▶ [Written exercise] Copy out the material from its first line through the line containing "tap(434, 158)", requests included, adding -12 to every coordinate in the answers.

## Begin

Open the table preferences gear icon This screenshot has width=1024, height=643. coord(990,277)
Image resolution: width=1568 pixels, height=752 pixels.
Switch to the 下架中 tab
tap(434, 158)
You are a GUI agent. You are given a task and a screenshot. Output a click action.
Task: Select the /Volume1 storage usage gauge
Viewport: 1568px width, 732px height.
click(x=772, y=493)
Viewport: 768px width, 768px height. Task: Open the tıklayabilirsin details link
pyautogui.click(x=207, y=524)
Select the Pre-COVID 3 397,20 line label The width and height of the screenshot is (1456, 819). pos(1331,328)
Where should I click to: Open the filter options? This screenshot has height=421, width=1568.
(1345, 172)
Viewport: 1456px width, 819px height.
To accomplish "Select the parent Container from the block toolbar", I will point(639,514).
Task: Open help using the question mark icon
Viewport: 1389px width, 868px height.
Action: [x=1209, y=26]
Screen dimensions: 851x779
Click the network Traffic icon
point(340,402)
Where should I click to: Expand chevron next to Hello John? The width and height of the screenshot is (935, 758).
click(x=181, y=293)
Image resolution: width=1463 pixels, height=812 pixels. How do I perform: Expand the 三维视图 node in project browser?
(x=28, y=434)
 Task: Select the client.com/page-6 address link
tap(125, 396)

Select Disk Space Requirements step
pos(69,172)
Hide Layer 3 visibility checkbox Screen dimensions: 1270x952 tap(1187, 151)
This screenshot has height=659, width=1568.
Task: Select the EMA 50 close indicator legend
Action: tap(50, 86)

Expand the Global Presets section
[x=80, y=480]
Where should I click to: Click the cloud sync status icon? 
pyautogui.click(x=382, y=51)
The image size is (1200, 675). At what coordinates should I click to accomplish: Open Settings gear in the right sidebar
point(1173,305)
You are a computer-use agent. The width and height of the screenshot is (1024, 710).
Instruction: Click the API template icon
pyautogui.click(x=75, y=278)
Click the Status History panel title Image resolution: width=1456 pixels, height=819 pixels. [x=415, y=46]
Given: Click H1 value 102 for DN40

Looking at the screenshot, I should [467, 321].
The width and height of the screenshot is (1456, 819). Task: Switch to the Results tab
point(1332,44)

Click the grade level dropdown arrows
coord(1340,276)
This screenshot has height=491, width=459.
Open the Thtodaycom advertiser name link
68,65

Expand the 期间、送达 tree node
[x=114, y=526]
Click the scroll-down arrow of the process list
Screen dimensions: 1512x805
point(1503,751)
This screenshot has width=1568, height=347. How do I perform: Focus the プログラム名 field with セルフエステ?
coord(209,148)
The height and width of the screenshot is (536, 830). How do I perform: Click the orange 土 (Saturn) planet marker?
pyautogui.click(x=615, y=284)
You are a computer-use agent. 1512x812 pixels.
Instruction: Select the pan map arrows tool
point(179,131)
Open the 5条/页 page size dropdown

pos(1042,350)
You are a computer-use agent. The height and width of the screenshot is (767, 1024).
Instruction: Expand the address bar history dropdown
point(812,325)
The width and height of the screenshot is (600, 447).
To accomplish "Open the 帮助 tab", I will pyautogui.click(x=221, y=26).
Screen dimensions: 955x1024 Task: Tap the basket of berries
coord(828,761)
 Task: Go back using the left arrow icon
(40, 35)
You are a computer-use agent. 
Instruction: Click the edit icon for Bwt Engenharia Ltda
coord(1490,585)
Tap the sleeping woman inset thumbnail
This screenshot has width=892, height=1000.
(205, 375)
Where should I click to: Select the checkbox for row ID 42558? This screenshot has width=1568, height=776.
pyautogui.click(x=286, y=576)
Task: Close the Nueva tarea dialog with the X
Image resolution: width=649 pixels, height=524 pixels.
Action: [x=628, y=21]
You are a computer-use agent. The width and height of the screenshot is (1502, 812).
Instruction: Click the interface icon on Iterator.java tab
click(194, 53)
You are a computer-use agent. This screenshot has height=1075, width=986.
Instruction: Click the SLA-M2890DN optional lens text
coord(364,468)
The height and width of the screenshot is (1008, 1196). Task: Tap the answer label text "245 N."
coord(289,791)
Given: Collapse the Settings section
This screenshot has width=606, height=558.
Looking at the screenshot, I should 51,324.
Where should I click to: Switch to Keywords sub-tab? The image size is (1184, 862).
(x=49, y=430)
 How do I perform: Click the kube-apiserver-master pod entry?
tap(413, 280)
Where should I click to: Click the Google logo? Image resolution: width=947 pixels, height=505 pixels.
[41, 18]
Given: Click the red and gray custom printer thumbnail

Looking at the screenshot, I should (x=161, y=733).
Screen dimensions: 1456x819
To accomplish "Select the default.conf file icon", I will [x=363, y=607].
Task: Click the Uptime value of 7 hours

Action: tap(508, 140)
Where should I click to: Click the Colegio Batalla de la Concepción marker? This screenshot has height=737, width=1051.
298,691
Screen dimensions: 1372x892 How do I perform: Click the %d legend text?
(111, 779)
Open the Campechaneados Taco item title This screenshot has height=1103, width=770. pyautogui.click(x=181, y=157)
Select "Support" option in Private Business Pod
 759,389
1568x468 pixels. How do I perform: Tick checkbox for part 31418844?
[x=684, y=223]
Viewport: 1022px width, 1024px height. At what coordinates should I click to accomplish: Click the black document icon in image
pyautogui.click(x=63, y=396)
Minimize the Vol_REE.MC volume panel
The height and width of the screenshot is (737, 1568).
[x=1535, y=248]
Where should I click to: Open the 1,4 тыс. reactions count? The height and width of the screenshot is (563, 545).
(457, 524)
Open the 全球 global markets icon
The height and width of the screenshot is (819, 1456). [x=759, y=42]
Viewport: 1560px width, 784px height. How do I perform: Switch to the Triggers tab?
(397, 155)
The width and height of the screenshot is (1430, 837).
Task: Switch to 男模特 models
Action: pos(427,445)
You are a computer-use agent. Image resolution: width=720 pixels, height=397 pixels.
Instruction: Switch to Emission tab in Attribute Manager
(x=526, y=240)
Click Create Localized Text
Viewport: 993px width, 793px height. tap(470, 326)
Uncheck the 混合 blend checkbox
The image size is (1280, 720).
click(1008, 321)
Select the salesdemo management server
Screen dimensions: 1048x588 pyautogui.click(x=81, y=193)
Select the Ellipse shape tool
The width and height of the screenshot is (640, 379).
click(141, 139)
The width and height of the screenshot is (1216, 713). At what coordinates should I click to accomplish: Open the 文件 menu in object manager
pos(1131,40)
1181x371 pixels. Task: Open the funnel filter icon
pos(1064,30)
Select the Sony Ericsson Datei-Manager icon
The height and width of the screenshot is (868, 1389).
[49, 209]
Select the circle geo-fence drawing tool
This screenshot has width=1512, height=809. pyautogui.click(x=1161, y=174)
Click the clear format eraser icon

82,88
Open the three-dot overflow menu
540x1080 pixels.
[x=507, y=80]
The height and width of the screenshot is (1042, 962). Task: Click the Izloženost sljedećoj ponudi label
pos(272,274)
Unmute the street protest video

## End

▶ [Solution to the exercise]
Open the table preferences gear icon This screenshot has width=1024, height=643. coord(978,265)
Image resolution: width=1568 pixels, height=752 pixels.
Switch to the 下架中 tab
tap(422, 146)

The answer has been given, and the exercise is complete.